• [Given instruction]: In the material below, change "High tide" to "Low tide" and leave every other word as it is. Reproduce the text lines without the pictures.

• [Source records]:

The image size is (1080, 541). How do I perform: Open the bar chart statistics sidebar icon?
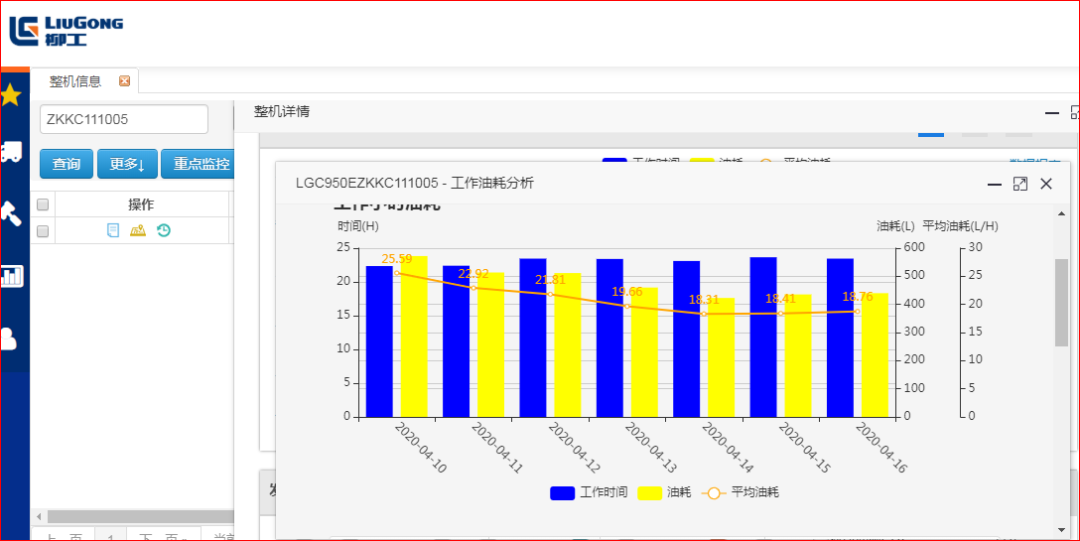[x=11, y=275]
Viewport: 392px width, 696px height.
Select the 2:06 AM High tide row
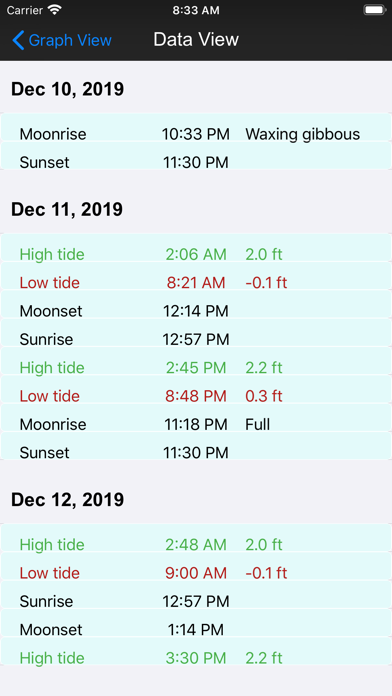pos(196,248)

• [Task output]:
The image size is (1080, 541). How do I perform: Open the bar chart statistics sidebar icon?
[x=11, y=275]
Viewport: 392px width, 696px height.
Select the 2:06 AM Low tide row
pos(196,248)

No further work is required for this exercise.